In Catalonia, this weekend we commemorate the 90th anniversary of the Social Revolution (the period of collectivisation and workers' organisation of society known in English as Revolutionary Catalonia).
On the 17th of July 1936, the fascists in the Spanish army started a coup against the democratically-elected Republic government in Melilla (one of the Spanish-controlled cities in the coast of Northern Africa). This coup spread to the Iberian peninsula the next day, July 18th. Catalonia was one of the places with a strongest resistance (together with the Valencian Country and Madrid city), which managed to stop the coup in their homelands thanks to the workers' antifascist organisations (anarchist, pro-Catalan, and communist unions, parties, social centres, and other grassroots organisations).
From the places where the coup had been successful, the fascists kept trying to expand their dictatorial rule through military invasion of everything they considered should be Spain, met with resistance. This is how the Spanish Civil War (1936-1939) was started.
With the emergencies of war, workers saw the need and opportunity to create an equal society based on the principles of anarchism. Factories and farms were collectivised, luxury hotels and restaurants were turned into shelters and community kitchens, and the mansions of the bourgeoisie and nobility who were fleeing to fascist-controlled areas were shared by working class families. The hope, cheerfulness, and conscience of collaborating with the creation of a better future for all is what explains why people look so happy in the photos taken in the earliest days of the war in Catalonia. Workers excitedly took up arms to go fight against fascism and assist the creation of the future.
The other European countries signed a pact of no intervention, saying that it was an "internal affair" and they would not assist the legitimate democratically-elected government against the army who wanted to impose a fascist dictatorship. Hitler's Germany and Mussolini's Italy violated the pact and strongly helped Franco, trying out new weaponry (specially aerial bombing of civilian villages, towns, and cities) for the first time, techniques which some years later they used against the civilians of those same democratic countries who had refused to help fight fascism, during the Second World War (1939-1945). The only country who gave some help was the USSR, but with nowhere near as much involvement as the fascists. Still, thousands of antifascist volunteers came to join the International Brigades.
The war was very unequal when it comes to the resources, weaponry, and international support of its sides. In the end, the anarchist dream of an equal society with respect and dignity for all came to an end with the fascists' victory in the war, giving way to a nightmare 40-year-long fascist dictatorship that killed, jailed, and tortured the opposition, where speaking leftist ideas set a danger to your life, where speaking our languages (Catalan, Basque, Galician, Aranese, Asturian) was forbidden, where the imposition of Catholicism and women's control was absolute. A regime of terror and psychological control that has left many of our older relatives still unable to speak of parts of their life without breaking down.
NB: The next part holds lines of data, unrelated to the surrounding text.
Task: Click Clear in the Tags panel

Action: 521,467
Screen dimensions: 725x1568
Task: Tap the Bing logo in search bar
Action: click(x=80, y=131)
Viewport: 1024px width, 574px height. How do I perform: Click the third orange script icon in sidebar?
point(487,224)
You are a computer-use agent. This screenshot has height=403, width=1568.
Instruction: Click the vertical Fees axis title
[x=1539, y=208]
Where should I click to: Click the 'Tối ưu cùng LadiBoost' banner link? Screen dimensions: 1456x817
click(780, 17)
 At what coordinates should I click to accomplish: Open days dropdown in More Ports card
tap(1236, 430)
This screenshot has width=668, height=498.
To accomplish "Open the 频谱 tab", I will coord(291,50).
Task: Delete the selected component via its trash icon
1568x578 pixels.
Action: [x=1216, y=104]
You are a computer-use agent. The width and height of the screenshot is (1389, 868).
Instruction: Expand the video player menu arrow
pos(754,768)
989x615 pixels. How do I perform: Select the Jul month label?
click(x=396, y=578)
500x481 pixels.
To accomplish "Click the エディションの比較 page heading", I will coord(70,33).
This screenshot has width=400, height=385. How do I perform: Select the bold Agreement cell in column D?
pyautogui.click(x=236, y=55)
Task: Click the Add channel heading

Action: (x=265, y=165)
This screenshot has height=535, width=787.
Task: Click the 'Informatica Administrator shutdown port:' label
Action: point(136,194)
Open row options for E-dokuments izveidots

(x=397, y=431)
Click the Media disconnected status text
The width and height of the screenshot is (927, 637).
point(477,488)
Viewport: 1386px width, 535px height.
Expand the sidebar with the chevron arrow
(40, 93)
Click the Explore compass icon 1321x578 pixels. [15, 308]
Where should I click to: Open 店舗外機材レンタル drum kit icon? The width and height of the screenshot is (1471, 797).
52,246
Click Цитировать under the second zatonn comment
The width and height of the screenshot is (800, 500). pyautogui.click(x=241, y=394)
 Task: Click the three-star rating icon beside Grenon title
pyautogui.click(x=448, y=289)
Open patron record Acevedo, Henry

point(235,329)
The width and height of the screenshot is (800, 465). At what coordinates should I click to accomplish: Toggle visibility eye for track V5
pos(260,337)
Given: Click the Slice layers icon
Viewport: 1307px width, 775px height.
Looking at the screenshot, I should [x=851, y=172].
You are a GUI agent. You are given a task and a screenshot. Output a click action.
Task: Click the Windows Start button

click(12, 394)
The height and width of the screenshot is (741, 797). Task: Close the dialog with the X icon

We have never recovered from everything that was lost. The lives, the hopes and dreams that were cut short, the children that were stolen by the dictatorship and the Catholic Church, the interiorized self-hatred of national minorities where many have been left to believe we have no place in the modern world and must completely assimilate and abandon our culture for the supposedly superior Spanish one, the workers' organisations' buildings and libraries and budgets that were given to the Church or burned down, the records of our history and language and literature that were purposely destroyed, the trauma always present in the ones who were arrested, tortured, publicly humiliated, even the children beaten by the teachers for being heard speaking their mother tongue. The institutions that are still inheritors of the fascist ones: police, judicial system, the main Spanish political parties, the companies whose owners are as rich and powerful as they are because of their implication with the dictatorship. The way that Spain is, still, a fascist state.
And yet, the memory of the Social Revolution has lived on, same as our language has. Sometimes whispered at home or at clandestine meetings, sometimes shouted in the squares and recklessly at the police at the torture cells. It has inspired people all around the world. Now, with a global rise of the far-right again which has also reached here and many young men turning to it, it is a time to remember what happened, what can be done, and what we cannot ever let happen again.
We still carry "a new world in our hearts".